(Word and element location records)
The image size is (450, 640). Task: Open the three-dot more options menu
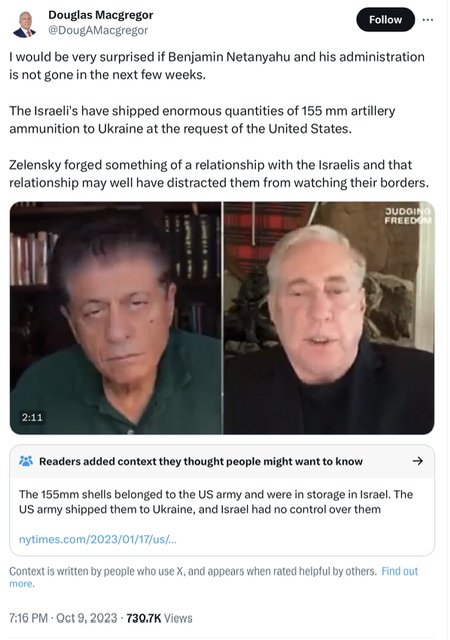coord(428,20)
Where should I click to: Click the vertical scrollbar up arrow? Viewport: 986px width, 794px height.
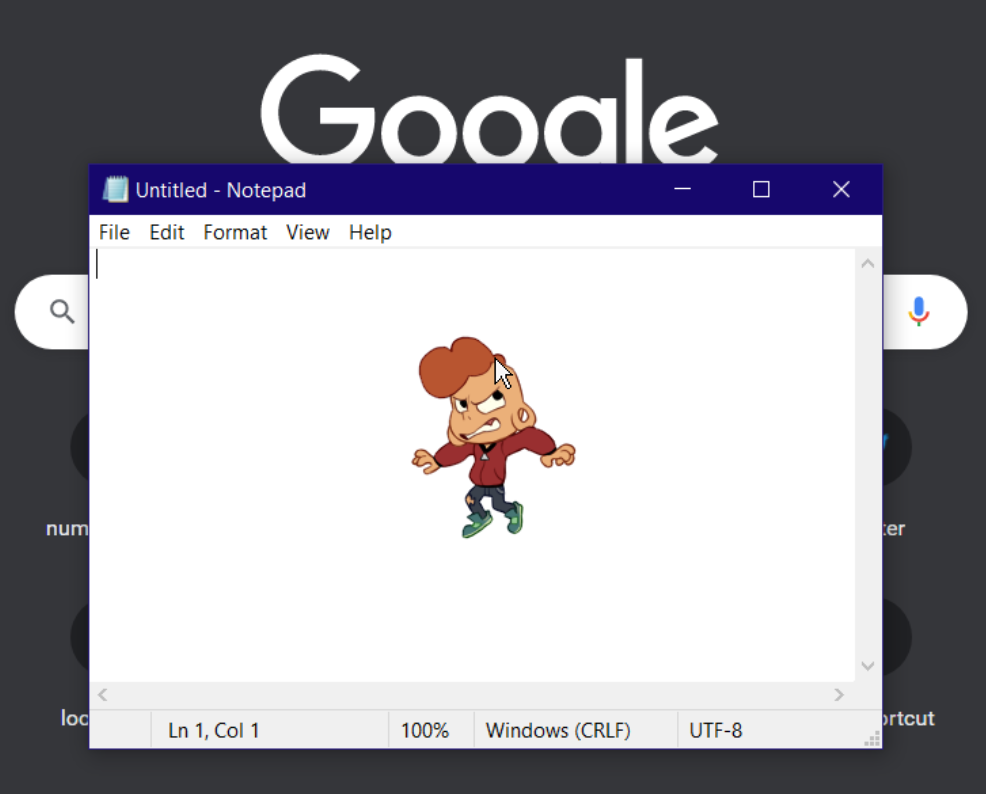click(x=868, y=263)
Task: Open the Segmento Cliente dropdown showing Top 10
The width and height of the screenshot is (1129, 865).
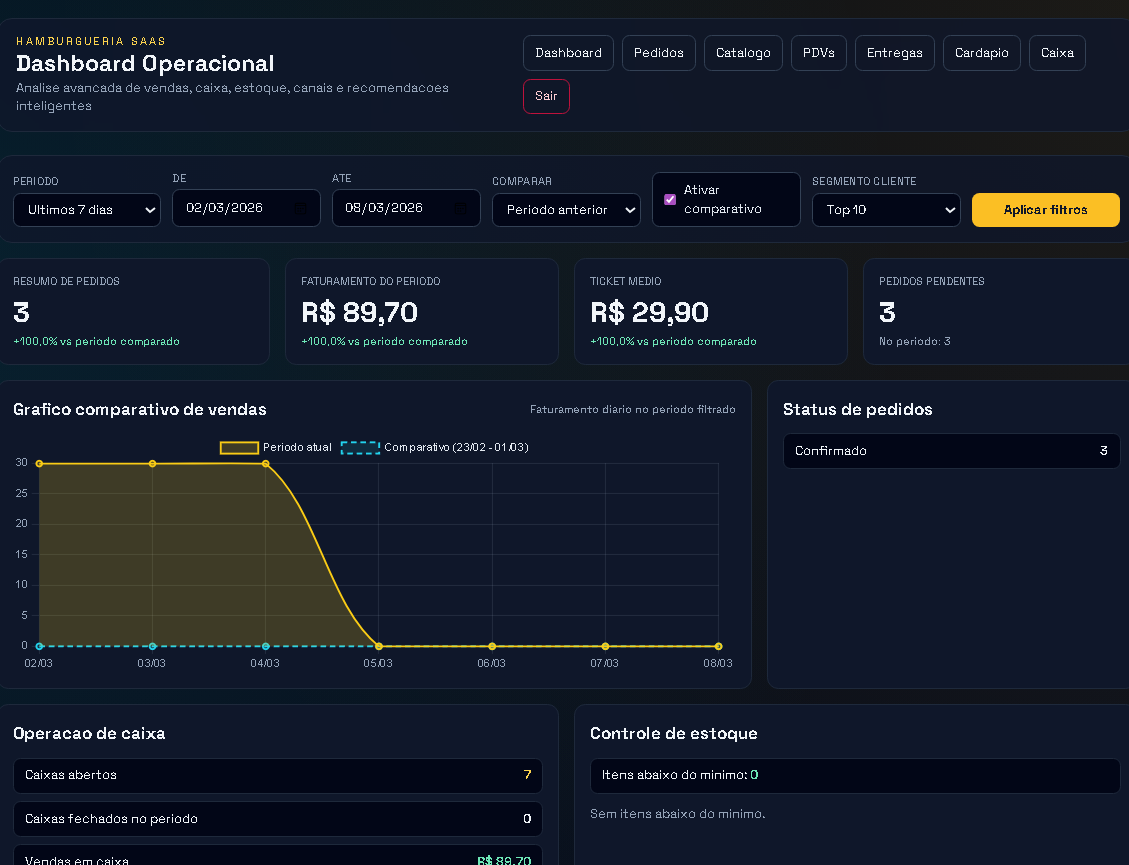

_GOAL OF THE EXERCISE_.
Repeat the lines of these items word for word, leaving out the pictures.

_OUTPUT FOR THIS TASK_.
The image size is (450, 640). Task: Open the three-dot more options menu
coord(428,20)
Where should I click to: Click the vertical scrollbar up arrow? Viewport: 986px width, 794px height.
click(x=868, y=263)
Task: Open the Segmento Cliente dropdown showing Top 10
The width and height of the screenshot is (1129, 865).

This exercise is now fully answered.